▶ [THE PROBLEM] Find the line containing "You are a computer-use", then print it and each following line through the end of the records, exactly and with nothing added; leave out any pictures.

┌─ DATA SUPPLIED

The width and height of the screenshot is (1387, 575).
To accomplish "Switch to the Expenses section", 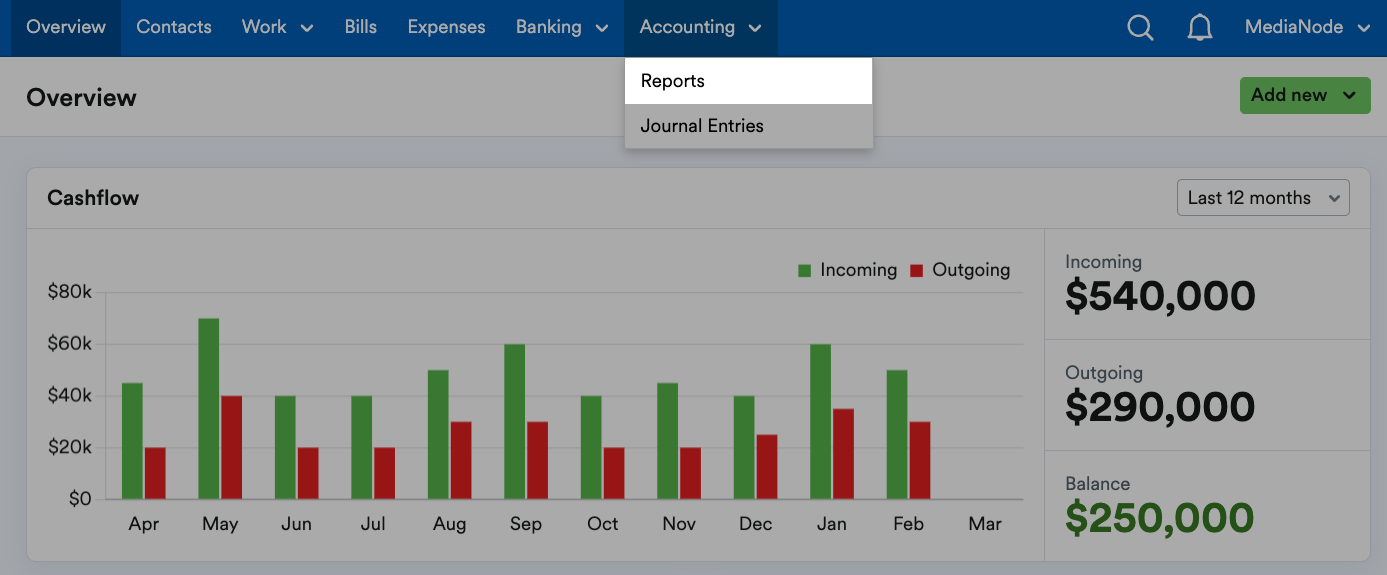I will coord(446,28).
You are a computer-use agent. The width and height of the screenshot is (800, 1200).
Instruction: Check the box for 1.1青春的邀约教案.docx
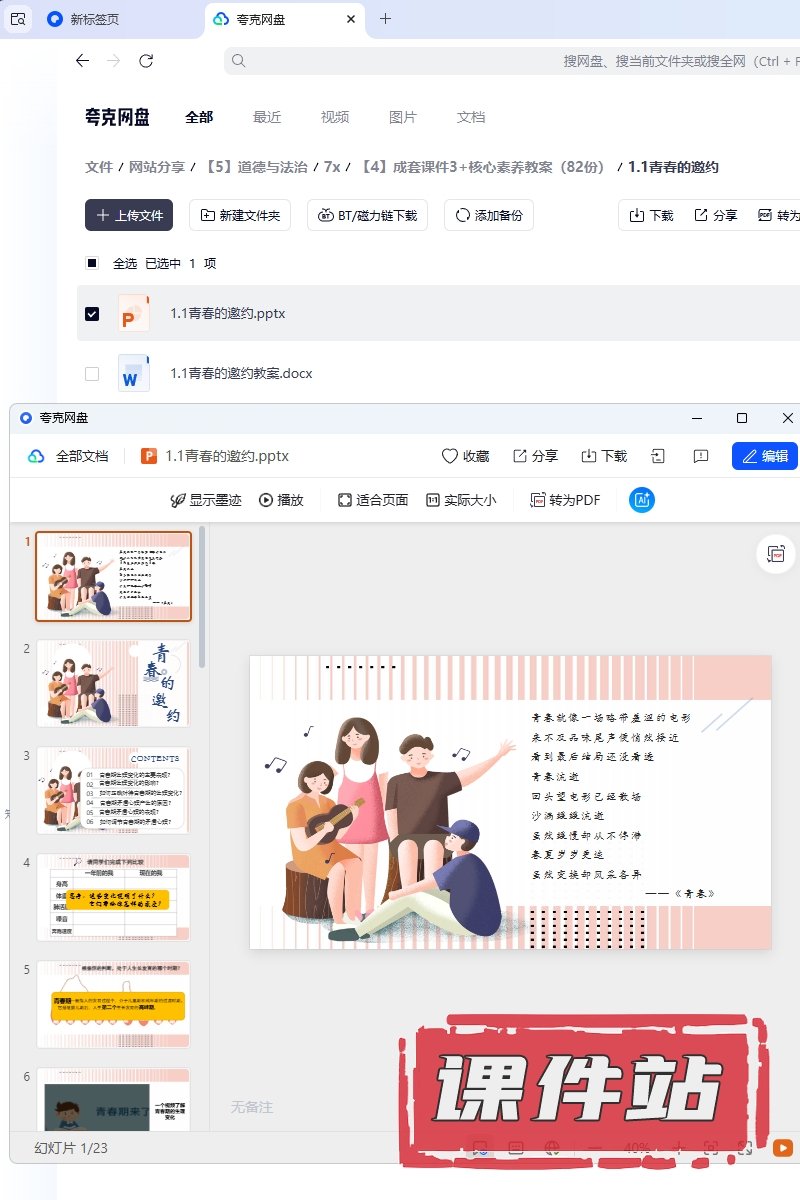tap(92, 374)
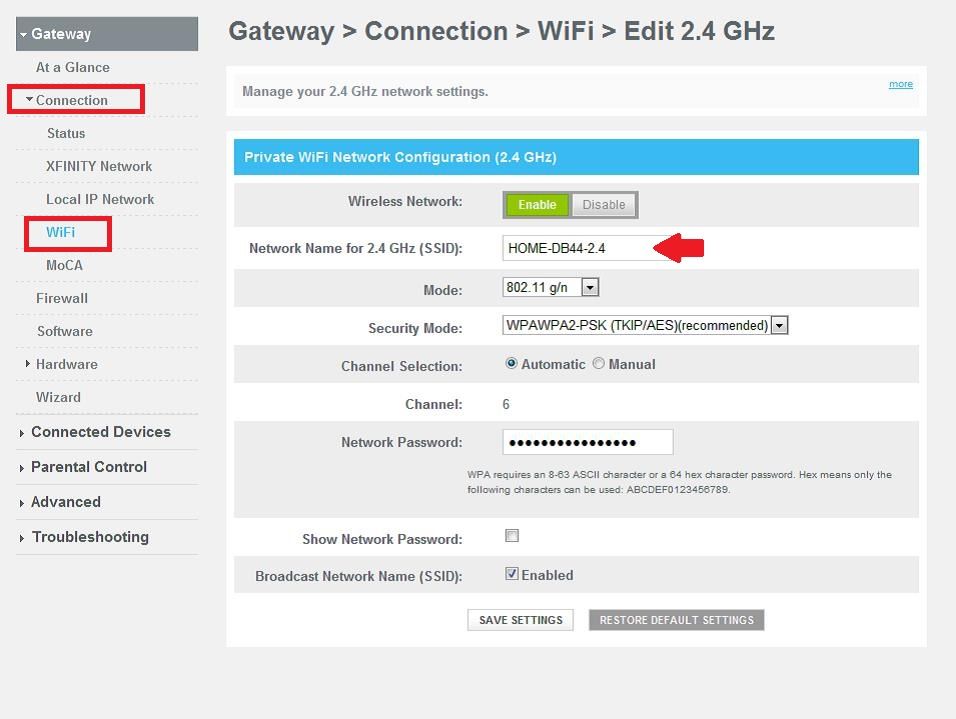Open the WiFi menu item
The image size is (956, 719).
click(61, 232)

└─

▶ [YOUR RESPONSE]
You are a computer-use agent. The width and height of the screenshot is (800, 1200).
Instruction: Check the box for 1.1青春的邀约教案.docx
tap(92, 374)
Open the WiFi menu item
The image size is (956, 719).
click(61, 232)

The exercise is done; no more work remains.